How to complete this task >>
Reproduce the lines from the one holding "Screen dimensions: 1358x786" to the end of the entries. Include both ends and change nothing.

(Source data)
===============

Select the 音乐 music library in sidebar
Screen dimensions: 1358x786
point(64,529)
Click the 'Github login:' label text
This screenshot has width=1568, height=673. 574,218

===============

Final answer >>
Screen dimensions: 1358x786
point(64,529)
Click the 'Github login:' label text
This screenshot has width=1568, height=673. 574,218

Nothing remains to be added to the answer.